Copy out every one of the entries below word for word, keeping each line as it stands.
——
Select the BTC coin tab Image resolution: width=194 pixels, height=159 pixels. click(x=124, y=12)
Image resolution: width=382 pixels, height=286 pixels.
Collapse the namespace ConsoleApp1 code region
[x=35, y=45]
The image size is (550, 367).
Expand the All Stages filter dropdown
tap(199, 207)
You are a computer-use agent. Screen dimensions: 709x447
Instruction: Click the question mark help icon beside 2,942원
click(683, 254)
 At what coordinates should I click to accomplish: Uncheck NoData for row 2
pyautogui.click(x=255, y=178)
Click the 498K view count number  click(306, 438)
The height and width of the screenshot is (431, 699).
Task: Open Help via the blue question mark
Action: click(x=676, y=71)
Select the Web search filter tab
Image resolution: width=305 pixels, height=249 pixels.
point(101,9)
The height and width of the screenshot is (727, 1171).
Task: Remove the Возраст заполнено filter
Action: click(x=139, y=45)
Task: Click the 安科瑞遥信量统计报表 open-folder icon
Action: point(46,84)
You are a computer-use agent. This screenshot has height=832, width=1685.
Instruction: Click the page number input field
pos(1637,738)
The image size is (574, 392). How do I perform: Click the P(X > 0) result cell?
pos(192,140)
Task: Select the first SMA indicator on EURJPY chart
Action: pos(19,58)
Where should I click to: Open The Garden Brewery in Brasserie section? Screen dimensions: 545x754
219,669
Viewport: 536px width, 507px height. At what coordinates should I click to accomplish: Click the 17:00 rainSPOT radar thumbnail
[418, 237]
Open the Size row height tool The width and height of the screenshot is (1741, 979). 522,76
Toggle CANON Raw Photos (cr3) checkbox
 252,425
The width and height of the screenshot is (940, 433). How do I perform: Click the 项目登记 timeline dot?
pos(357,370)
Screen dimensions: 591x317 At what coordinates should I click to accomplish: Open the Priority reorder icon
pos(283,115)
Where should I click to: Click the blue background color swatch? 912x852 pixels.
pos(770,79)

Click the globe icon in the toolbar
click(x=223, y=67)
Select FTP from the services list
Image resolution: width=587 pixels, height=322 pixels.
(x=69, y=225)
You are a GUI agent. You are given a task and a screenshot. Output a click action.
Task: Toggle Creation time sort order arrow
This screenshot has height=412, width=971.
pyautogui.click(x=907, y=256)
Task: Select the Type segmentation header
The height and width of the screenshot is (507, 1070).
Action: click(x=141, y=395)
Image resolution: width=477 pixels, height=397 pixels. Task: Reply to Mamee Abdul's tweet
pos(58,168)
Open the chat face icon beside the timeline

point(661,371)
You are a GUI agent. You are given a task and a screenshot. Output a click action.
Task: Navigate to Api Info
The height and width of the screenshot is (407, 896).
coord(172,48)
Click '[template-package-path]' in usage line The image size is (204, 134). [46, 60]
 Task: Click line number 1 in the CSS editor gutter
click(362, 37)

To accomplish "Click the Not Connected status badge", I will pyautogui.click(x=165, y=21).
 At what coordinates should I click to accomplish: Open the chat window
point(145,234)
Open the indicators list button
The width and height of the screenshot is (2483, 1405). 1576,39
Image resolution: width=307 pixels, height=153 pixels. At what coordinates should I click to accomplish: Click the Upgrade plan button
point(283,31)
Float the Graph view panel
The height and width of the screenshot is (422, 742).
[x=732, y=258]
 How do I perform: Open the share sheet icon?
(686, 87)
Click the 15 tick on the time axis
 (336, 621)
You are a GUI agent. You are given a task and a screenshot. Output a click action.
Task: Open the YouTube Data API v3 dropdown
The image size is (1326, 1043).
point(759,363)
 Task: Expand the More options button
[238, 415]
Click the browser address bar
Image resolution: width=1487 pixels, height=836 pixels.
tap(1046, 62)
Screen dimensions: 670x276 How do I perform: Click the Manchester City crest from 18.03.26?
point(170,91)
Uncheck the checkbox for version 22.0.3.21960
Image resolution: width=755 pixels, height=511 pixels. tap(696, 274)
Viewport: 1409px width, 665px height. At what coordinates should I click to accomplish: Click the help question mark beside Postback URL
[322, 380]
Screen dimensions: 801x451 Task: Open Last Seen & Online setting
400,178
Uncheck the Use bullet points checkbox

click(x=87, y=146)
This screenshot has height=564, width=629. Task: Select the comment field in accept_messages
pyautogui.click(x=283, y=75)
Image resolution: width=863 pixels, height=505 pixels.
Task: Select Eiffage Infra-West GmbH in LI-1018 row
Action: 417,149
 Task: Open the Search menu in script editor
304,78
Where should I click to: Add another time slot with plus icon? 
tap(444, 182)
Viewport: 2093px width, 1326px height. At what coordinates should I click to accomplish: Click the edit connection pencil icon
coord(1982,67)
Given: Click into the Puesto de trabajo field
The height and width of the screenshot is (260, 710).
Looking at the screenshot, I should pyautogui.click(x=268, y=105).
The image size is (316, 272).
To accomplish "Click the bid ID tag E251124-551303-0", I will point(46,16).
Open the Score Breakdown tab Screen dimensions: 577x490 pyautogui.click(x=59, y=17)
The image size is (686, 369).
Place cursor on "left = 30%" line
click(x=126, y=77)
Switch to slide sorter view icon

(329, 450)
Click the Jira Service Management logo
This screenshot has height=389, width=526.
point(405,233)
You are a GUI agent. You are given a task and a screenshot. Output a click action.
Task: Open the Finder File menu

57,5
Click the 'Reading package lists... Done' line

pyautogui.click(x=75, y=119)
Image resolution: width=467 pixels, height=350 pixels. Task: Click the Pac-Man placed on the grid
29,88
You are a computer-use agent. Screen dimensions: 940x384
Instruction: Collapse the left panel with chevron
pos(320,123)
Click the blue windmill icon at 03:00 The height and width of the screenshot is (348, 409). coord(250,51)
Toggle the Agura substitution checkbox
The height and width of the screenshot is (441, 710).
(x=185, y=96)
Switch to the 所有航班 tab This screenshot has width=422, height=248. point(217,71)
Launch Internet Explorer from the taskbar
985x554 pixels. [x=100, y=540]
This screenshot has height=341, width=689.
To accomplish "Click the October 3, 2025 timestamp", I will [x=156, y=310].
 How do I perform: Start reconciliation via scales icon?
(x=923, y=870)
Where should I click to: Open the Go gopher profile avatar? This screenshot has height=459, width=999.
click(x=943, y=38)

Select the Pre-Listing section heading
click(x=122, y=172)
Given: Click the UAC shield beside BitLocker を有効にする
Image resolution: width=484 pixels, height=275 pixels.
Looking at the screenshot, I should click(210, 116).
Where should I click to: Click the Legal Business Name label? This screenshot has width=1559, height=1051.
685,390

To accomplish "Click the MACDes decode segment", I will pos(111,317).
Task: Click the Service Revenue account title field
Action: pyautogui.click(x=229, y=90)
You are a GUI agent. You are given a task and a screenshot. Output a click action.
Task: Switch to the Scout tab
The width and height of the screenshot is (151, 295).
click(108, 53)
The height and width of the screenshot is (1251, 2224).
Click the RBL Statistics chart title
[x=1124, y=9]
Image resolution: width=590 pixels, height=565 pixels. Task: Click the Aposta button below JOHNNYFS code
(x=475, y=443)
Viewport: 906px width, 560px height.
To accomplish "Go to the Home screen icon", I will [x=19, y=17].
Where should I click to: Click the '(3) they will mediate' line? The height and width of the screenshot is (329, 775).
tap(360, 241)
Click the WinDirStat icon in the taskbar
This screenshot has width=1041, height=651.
——
# The completed task:
Select the BTC coin tab Image resolution: width=194 pixels, height=159 pixels. click(x=124, y=12)
Image resolution: width=382 pixels, height=286 pixels.
Collapse the namespace ConsoleApp1 code region
[x=35, y=45]
The image size is (550, 367).
Expand the All Stages filter dropdown
tap(199, 207)
You are a computer-use agent. Screen dimensions: 709x447
Instruction: Click the question mark help icon beside 2,942원
click(683, 254)
 At what coordinates should I click to accomplish: Uncheck NoData for row 2
pyautogui.click(x=255, y=178)
Click the 498K view count number  click(306, 438)
The height and width of the screenshot is (431, 699).
Task: Open Help via the blue question mark
Action: click(x=676, y=71)
Select the Web search filter tab
Image resolution: width=305 pixels, height=249 pixels.
point(101,9)
The height and width of the screenshot is (727, 1171).
Task: Remove the Возраст заполнено filter
Action: click(x=139, y=45)
Task: Click the 安科瑞遥信量统计报表 open-folder icon
Action: point(46,84)
You are a computer-use agent. This screenshot has height=832, width=1685.
Instruction: Click the page number input field
pos(1637,738)
The image size is (574, 392). How do I perform: Click the P(X > 0) result cell?
pos(192,140)
Task: Select the first SMA indicator on EURJPY chart
Action: pos(19,58)
Where should I click to: Open The Garden Brewery in Brasserie section? Screen dimensions: 545x754
219,669
Viewport: 536px width, 507px height. At what coordinates should I click to accomplish: Click the 17:00 rainSPOT radar thumbnail
[418, 237]
Open the Size row height tool The width and height of the screenshot is (1741, 979). 522,76
Toggle CANON Raw Photos (cr3) checkbox
 252,425
The width and height of the screenshot is (940, 433). How do I perform: Click the 项目登记 timeline dot?
pos(357,370)
Screen dimensions: 591x317 At what coordinates should I click to accomplish: Open the Priority reorder icon
pos(283,115)
Where should I click to: Click the blue background color swatch? 912x852 pixels.
pos(770,79)

Click the globe icon in the toolbar
click(x=223, y=67)
Select FTP from the services list
Image resolution: width=587 pixels, height=322 pixels.
(x=69, y=225)
You are a GUI agent. You are given a task and a screenshot. Output a click action.
Task: Toggle Creation time sort order arrow
This screenshot has height=412, width=971.
pyautogui.click(x=907, y=256)
Task: Select the Type segmentation header
The height and width of the screenshot is (507, 1070).
Action: click(x=141, y=395)
Image resolution: width=477 pixels, height=397 pixels. Task: Reply to Mamee Abdul's tweet
pos(58,168)
Open the chat face icon beside the timeline

point(661,371)
You are a GUI agent. You are given a task and a screenshot. Output a click action.
Task: Navigate to Api Info
The height and width of the screenshot is (407, 896).
coord(172,48)
Click '[template-package-path]' in usage line The image size is (204, 134). [46, 60]
 Task: Click line number 1 in the CSS editor gutter
click(362, 37)

To accomplish "Click the Not Connected status badge", I will pyautogui.click(x=165, y=21).
 At what coordinates should I click to accomplish: Open the chat window
point(145,234)
Open the indicators list button
The width and height of the screenshot is (2483, 1405). 1576,39
Image resolution: width=307 pixels, height=153 pixels. At what coordinates should I click to accomplish: Click the Upgrade plan button
point(283,31)
Float the Graph view panel
The height and width of the screenshot is (422, 742).
[x=732, y=258]
 How do I perform: Open the share sheet icon?
(686, 87)
Click the 15 tick on the time axis
 (336, 621)
You are a GUI agent. You are given a task and a screenshot. Output a click action.
Task: Open the YouTube Data API v3 dropdown
The image size is (1326, 1043).
point(759,363)
 Task: Expand the More options button
[238, 415]
Click the browser address bar
Image resolution: width=1487 pixels, height=836 pixels.
tap(1046, 62)
Screen dimensions: 670x276 How do I perform: Click the Manchester City crest from 18.03.26?
point(170,91)
Uncheck the checkbox for version 22.0.3.21960
Image resolution: width=755 pixels, height=511 pixels. tap(696, 274)
Viewport: 1409px width, 665px height. At what coordinates should I click to accomplish: Click the help question mark beside Postback URL
[322, 380]
Screen dimensions: 801x451 Task: Open Last Seen & Online setting
400,178
Uncheck the Use bullet points checkbox

click(x=87, y=146)
This screenshot has height=564, width=629. Task: Select the comment field in accept_messages
pyautogui.click(x=283, y=75)
Image resolution: width=863 pixels, height=505 pixels.
Task: Select Eiffage Infra-West GmbH in LI-1018 row
Action: 417,149
 Task: Open the Search menu in script editor
304,78
Where should I click to: Add another time slot with plus icon? 
tap(444, 182)
Viewport: 2093px width, 1326px height. At what coordinates should I click to accomplish: Click the edit connection pencil icon
coord(1982,67)
Given: Click into the Puesto de trabajo field
The height and width of the screenshot is (260, 710).
Looking at the screenshot, I should pyautogui.click(x=268, y=105).
The image size is (316, 272).
To accomplish "Click the bid ID tag E251124-551303-0", I will point(46,16).
Open the Score Breakdown tab Screen dimensions: 577x490 pyautogui.click(x=59, y=17)
The image size is (686, 369).
Place cursor on "left = 30%" line
click(x=126, y=77)
Switch to slide sorter view icon

(329, 450)
Click the Jira Service Management logo
This screenshot has height=389, width=526.
point(405,233)
You are a GUI agent. You are given a task and a screenshot. Output a click action.
Task: Open the Finder File menu

57,5
Click the 'Reading package lists... Done' line

pyautogui.click(x=75, y=119)
Image resolution: width=467 pixels, height=350 pixels. Task: Click the Pac-Man placed on the grid
29,88
You are a computer-use agent. Screen dimensions: 940x384
Instruction: Collapse the left panel with chevron
pos(320,123)
Click the blue windmill icon at 03:00 The height and width of the screenshot is (348, 409). coord(250,51)
Toggle the Agura substitution checkbox
The height and width of the screenshot is (441, 710).
(x=185, y=96)
Switch to the 所有航班 tab This screenshot has width=422, height=248. point(217,71)
Launch Internet Explorer from the taskbar
985x554 pixels. [x=100, y=540]
This screenshot has height=341, width=689.
To accomplish "Click the October 3, 2025 timestamp", I will [x=156, y=310].
 How do I perform: Start reconciliation via scales icon?
(x=923, y=870)
Where should I click to: Open the Go gopher profile avatar? This screenshot has height=459, width=999.
click(x=943, y=38)

Select the Pre-Listing section heading
click(x=122, y=172)
Given: Click the UAC shield beside BitLocker を有効にする
Image resolution: width=484 pixels, height=275 pixels.
Looking at the screenshot, I should click(210, 116).
Where should I click to: Click the Legal Business Name label? This screenshot has width=1559, height=1051.
685,390

To accomplish "Click the MACDes decode segment", I will pos(111,317).
Task: Click the Service Revenue account title field
Action: pyautogui.click(x=229, y=90)
You are a GUI agent. You are given a task and a screenshot. Output a click action.
Task: Switch to the Scout tab
The width and height of the screenshot is (151, 295).
click(108, 53)
The height and width of the screenshot is (1251, 2224).
Click the RBL Statistics chart title
[x=1124, y=9]
Image resolution: width=590 pixels, height=565 pixels. Task: Click the Aposta button below JOHNNYFS code
(x=475, y=443)
Viewport: 906px width, 560px height.
To accomplish "Go to the Home screen icon", I will [x=19, y=17].
Where should I click to: Click the '(3) they will mediate' line? The height and width of the screenshot is (329, 775).
tap(360, 241)
Click the WinDirStat icon in the taskbar
This screenshot has width=1041, height=651.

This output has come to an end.